The transition between quarters is typically a propitious period, however, if selling activity continues, there will be growing concern that the market has hit the wall.

It is going to be an interesting week of trading...or so we think.

Last week the S&P 500 experienced only its third weekly decline in the last 11 weeks. It was a 2.2% drop that came in the midst of some weaker-than-expected economic data, an entirely expected FOMC decision, and some surprising revelations about Iran's nuclear capabilities. It was the largest weekly decline since a 2.45% decline for the week ended July 3.

Of course, I would be remiss if I did not add that the S&P 500 was up 2.45% and 2.59%, respectively, in the preceding two weeks, so it can't be regarded at this point as anything more than a normal occurrence of profit taking.

It is that last thought that makes us think it will be an interesting week.

We'll see both the end of a quarter and the start of a new one, two typically propitious periods in an upward trending market. Should the selling activity continue, there will be growing concerns that the market has hit the wall and could perhaps be subject to a more meaningful pullback.
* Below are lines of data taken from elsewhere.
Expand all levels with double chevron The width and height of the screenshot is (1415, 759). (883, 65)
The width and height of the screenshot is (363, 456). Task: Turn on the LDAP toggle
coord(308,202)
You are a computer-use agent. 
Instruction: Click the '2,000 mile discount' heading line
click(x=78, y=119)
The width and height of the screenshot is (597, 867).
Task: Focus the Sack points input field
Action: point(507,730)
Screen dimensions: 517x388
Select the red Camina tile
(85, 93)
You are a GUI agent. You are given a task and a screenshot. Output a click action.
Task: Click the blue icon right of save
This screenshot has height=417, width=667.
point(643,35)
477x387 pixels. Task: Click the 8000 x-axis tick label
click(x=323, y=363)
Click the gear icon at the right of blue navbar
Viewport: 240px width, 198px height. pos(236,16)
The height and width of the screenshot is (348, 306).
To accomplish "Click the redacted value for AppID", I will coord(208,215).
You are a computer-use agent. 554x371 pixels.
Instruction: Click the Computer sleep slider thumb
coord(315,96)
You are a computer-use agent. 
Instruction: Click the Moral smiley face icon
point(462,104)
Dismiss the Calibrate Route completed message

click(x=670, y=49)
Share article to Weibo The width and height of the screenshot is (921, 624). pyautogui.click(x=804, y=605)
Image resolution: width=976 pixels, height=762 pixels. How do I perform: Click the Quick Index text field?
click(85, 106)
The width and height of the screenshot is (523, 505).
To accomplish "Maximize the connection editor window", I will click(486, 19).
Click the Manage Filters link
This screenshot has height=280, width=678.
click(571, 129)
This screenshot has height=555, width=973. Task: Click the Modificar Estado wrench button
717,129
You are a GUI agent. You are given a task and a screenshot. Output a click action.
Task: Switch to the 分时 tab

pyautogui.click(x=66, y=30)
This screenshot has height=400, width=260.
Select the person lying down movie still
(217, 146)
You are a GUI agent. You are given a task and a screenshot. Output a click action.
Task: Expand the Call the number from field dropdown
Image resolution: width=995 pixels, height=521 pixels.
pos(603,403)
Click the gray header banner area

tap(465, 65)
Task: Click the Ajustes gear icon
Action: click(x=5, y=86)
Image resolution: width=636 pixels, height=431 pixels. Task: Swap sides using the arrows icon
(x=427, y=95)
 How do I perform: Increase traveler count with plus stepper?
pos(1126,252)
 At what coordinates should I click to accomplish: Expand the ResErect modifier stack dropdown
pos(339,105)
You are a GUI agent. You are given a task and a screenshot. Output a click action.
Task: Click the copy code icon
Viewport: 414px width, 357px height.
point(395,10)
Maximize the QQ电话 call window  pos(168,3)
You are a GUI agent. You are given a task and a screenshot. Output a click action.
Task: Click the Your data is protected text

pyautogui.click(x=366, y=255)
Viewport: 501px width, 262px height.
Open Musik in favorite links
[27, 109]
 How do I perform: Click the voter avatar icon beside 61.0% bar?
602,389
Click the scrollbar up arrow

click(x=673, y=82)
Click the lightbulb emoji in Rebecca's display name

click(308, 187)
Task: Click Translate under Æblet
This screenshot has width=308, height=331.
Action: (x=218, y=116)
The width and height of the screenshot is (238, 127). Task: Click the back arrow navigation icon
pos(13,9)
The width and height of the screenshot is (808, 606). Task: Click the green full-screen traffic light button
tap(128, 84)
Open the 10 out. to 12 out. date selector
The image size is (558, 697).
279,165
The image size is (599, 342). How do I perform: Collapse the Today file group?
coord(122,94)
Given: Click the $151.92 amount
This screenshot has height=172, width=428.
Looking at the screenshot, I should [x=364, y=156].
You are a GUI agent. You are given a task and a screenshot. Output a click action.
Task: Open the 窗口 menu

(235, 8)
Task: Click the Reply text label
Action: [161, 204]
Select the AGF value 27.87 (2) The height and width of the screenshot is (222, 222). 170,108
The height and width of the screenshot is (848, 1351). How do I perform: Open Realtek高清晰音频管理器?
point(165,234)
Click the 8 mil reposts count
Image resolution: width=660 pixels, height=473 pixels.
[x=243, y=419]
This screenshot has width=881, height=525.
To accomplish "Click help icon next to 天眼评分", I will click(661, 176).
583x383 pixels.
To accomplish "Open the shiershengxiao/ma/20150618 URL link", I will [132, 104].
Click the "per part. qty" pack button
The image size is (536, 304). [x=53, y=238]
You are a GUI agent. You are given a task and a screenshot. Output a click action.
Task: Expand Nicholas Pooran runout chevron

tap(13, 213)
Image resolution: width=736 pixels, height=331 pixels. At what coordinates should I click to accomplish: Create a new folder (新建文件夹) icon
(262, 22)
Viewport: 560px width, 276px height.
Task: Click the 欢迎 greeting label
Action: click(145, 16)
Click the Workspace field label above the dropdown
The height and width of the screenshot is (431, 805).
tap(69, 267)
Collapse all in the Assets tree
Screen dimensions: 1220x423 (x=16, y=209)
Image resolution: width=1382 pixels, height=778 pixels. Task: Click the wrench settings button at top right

Sentiment readings, however, still aren't at extreme levels on either the bullish or bearish sides of the aisle. That suggests further consolidation from here could be driven more by a time parameter than a price parameter (i.e. there is potential for a primarily lateral move).

Seasonal activity (end of quarter; "sell Rosh Hashanah, buy Yom Kippur") is likely playing some part in the early bias, although the basis for the move looks to be additional M&A activity that is feeding the sense that life in the financial economy is getting back to normal, even if the real economy continues to lag behind in that pursuit.

The two deals of note today include Abbott Labs (ABT) buying the pharmaceutical arm of Belgian conglomerate Solvay for nearly $7 billion in cash and Xerox (XRX) acquiring Affiliated Computer Services (XRX) in a $6.4 billion cash and stock deal.

Notably, the price Xerox is paying translates to a 34% premium for ACS shareholders based on Friday's closing prices.

Acquisition premiums have been inconsistent the last several weeks, yet recently they have been quite robust, which is a point that hasn't gotten lost on the speculative crowd. Fittingly, we are starting to hear rumors of possible M&A deals pick up along with the premiums being paid.

The prospect of further M&A activity should be a supportive factor for the market in the near-term.

Separately, the economic calendar should hold some trading sway this week. There are a number of influential releases on the docket, the most important of which is the September employment report that comes out before the open on Friday.